Once he had the fireworks in his possession, he set about the process of lighting thousands each day. But there were a few problems.
There were some that refused to be lit. No matter how hard he tried, the man could not get the wicks to catch fire. Those that would not light he sadly threw away.
Other fireworks lit quickly and with great heat, but fizzled out before they even left the ground. Though the man worked with them to re-light them, nothing worked. Those were disposed of as well.
Still other fireworks lit and rose into the air, only to fall to the ground prematurely. The man was a little more pleased with these. However, they did not do what he desired them to do.
Lastly, there were some fireworks that lit quickly, rose into the air steadily, and burst into beautiful colors that shone brightly in the sky. This made the man fill with joy and the sacrifice he had made in order to obtain the fireworks.
All around him, those who had ridiculed his decision to give up his wealth for the fireworks finally understood. Because of his decision, his name became known far and wide and others came to love the fireworks as much as he did.

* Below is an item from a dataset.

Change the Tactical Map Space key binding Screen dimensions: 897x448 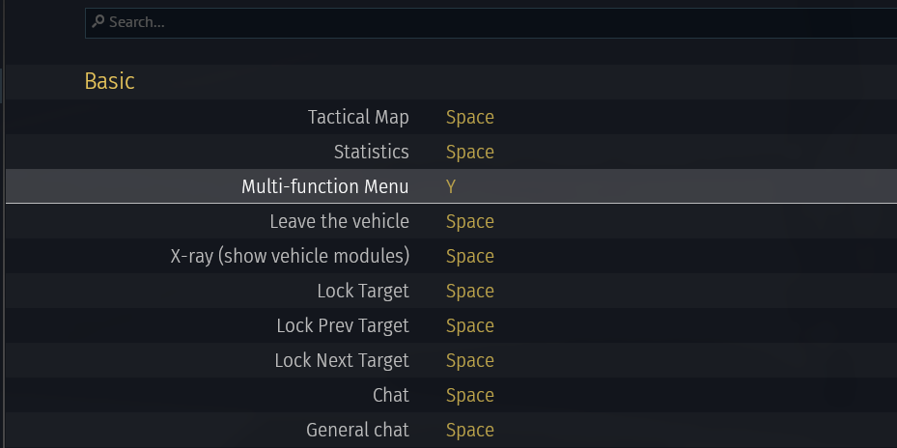pyautogui.click(x=469, y=117)
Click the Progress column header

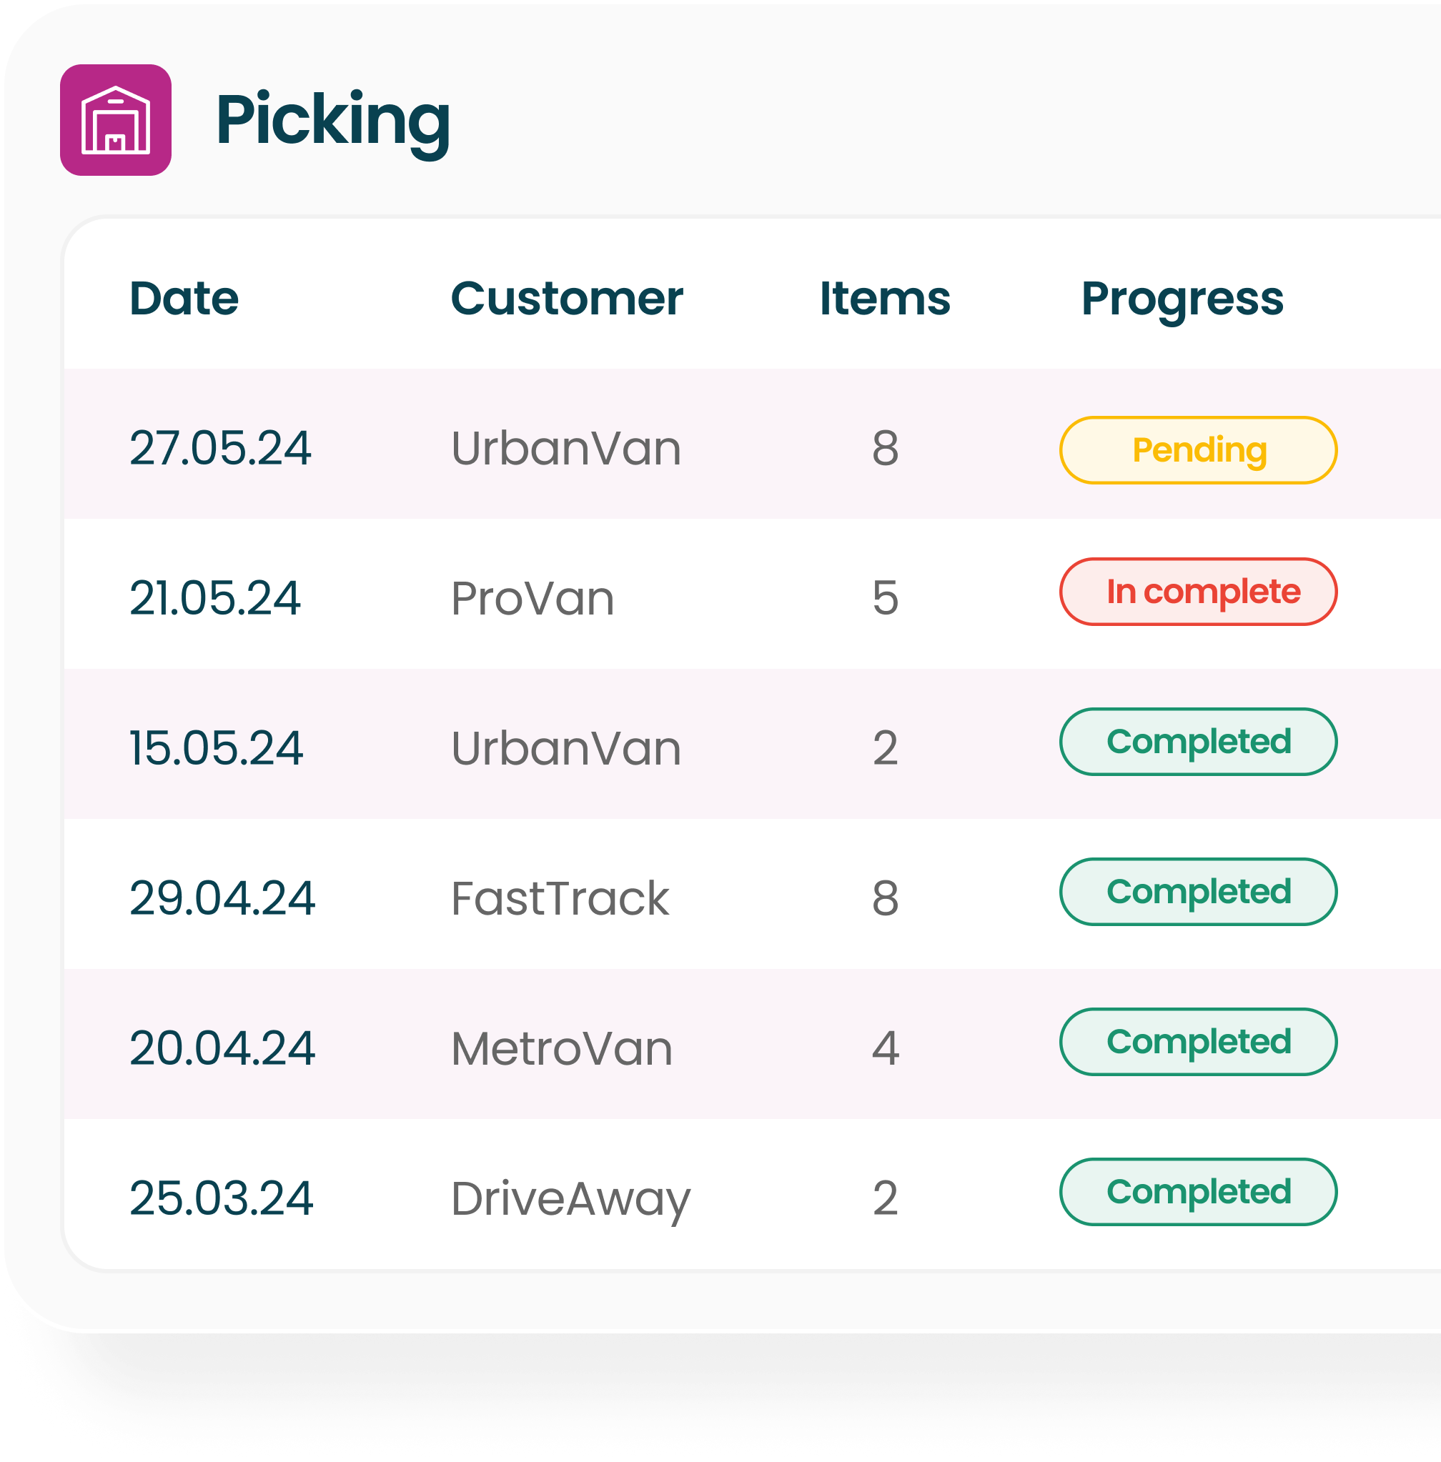tap(1182, 300)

This parable is written with apologies to the greatest teller of parables–Jesus. In the parable, the wealthy man who purchased the fireworks represents God–who gave His only begotten Son in order to purchase salvation for all mankind.
The fireworks that would not light are those who refuse to accept the gift of salvation. The ones that lit but fizzled are those who received the Gospel with their intellect, but do not give their lives to the Savior. Those fireworks that light and fly up but fall too early are those who accept Christ but do little else to bring glory to His name.
But the fireworks that are lit, rise high, and fill the sky with beauty are what every Christian should strive to be—people who bring glory and notoriety to the name of our King.
While this parable is not perfect and pales in comparison to the parables of the Perfect One, I believes it accurately describes much of what the Christian faith is about.
I pray that all those who follow Christ will live to know Him and make Him known.